*Exercise input:*
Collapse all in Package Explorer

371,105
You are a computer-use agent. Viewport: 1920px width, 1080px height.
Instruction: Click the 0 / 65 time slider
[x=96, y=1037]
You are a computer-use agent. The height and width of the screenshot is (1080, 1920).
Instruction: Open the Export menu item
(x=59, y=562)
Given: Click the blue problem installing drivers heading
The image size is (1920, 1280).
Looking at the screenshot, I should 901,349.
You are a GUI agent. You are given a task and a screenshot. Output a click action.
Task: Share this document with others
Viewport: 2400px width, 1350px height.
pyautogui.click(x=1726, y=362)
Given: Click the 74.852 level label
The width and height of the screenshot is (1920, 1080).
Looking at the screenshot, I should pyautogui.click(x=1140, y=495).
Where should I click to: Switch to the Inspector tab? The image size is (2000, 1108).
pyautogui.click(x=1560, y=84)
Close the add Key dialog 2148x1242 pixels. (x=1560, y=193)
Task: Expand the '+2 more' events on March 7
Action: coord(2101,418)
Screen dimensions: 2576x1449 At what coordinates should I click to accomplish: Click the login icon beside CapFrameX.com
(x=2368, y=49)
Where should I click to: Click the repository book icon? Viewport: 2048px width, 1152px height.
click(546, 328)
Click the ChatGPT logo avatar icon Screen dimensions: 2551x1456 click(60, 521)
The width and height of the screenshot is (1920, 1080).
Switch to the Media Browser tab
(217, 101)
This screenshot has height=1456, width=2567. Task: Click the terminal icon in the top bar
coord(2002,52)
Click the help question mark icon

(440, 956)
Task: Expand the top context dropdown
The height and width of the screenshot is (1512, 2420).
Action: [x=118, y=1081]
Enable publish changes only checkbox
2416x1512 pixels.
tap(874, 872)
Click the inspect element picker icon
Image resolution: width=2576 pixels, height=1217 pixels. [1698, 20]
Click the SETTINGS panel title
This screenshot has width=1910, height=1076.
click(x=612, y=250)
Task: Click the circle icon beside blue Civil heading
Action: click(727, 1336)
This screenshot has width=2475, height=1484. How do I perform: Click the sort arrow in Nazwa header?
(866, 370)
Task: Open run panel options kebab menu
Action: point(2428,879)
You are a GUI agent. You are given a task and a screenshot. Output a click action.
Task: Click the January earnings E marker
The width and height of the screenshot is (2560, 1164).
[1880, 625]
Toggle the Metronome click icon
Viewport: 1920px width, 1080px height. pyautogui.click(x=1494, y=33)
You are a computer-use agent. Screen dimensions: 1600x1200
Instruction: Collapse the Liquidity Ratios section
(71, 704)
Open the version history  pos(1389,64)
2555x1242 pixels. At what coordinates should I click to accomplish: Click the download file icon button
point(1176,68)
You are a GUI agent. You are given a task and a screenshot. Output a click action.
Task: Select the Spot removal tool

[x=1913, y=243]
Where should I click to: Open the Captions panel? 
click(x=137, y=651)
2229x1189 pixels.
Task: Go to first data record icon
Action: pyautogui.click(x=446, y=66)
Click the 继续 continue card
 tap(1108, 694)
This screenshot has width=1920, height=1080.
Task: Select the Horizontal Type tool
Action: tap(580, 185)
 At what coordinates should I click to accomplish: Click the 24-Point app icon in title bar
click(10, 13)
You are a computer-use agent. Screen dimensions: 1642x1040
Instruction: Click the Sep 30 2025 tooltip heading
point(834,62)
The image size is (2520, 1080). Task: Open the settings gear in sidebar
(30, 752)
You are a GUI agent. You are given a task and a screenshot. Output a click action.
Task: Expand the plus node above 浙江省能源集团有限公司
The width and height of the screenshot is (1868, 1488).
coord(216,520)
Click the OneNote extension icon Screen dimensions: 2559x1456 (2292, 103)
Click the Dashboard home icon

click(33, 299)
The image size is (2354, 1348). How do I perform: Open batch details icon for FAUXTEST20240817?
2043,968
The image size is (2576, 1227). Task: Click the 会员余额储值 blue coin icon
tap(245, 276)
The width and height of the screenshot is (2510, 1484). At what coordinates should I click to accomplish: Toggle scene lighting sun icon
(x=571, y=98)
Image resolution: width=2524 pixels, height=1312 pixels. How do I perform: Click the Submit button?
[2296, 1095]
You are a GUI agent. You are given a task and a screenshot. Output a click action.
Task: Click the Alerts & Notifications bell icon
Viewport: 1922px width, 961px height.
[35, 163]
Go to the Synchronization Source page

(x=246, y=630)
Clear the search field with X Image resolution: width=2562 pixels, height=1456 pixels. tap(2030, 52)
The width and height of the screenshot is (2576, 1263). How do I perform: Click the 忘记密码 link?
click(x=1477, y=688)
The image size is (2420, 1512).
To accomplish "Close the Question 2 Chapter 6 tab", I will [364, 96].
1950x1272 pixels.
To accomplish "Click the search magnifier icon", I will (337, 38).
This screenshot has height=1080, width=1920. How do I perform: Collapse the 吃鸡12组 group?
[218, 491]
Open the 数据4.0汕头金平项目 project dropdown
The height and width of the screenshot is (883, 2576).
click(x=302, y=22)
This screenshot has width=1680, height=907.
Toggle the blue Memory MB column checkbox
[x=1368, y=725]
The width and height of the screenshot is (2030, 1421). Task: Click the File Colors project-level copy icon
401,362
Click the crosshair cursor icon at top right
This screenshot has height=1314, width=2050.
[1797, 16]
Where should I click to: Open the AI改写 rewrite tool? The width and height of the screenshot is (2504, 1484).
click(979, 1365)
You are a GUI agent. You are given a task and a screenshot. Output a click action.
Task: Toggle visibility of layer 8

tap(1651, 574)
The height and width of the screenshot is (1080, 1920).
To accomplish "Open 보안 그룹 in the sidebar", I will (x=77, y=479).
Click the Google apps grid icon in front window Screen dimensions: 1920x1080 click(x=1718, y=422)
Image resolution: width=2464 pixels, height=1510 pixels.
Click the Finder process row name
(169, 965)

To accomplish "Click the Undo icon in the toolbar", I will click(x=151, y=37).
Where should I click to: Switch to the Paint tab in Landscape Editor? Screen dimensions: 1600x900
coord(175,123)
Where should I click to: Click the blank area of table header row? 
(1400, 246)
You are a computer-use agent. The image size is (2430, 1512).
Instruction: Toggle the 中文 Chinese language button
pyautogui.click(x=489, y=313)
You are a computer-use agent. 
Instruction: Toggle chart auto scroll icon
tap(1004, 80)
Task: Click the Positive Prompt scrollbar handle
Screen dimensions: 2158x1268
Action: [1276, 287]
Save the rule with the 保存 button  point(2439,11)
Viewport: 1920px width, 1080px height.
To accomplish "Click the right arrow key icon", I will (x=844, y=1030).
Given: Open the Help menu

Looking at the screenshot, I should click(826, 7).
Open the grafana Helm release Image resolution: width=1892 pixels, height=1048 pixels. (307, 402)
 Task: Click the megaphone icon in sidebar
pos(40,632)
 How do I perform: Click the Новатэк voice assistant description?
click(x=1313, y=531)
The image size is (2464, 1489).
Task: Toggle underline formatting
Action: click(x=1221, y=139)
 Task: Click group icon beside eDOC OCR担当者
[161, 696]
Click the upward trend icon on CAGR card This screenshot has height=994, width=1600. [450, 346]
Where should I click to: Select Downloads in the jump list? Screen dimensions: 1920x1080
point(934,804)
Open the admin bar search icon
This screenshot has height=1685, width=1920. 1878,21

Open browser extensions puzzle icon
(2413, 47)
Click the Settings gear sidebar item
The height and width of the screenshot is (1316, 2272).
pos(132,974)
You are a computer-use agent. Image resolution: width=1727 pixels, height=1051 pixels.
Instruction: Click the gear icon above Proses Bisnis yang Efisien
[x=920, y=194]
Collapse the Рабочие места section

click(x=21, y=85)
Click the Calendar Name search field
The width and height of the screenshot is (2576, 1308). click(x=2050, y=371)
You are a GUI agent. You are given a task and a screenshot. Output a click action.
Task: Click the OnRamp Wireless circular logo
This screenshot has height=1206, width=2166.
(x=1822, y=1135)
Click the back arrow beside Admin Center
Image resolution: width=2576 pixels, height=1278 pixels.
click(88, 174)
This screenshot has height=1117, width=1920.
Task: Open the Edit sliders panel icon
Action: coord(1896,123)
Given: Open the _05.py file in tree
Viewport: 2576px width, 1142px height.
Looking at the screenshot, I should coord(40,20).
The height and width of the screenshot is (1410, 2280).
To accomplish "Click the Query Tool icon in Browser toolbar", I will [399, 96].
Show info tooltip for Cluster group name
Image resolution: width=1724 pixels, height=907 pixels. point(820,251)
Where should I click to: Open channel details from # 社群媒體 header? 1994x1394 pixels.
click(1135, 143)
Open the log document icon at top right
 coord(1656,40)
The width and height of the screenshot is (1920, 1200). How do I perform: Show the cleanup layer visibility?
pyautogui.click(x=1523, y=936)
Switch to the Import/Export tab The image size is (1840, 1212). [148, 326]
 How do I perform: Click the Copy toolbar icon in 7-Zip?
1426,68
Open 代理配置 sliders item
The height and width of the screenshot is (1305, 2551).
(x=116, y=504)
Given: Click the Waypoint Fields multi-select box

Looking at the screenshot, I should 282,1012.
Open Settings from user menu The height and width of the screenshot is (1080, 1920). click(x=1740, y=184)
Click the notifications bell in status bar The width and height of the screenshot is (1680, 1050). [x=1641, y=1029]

*Activity:* Take the listing above and repeat exactly the lines from the one containing "You are a computer-use agent. Viewport: 1920px" through the one containing "Given: Click the blue", both included.

*Problem solution:*
You are a computer-use agent. Viewport: 1920px width, 1080px height.
Instruction: Click the 0 / 65 time slider
[x=96, y=1037]
You are a computer-use agent. The height and width of the screenshot is (1080, 1920).
Instruction: Open the Export menu item
(x=59, y=562)
Given: Click the blue problem installing drivers heading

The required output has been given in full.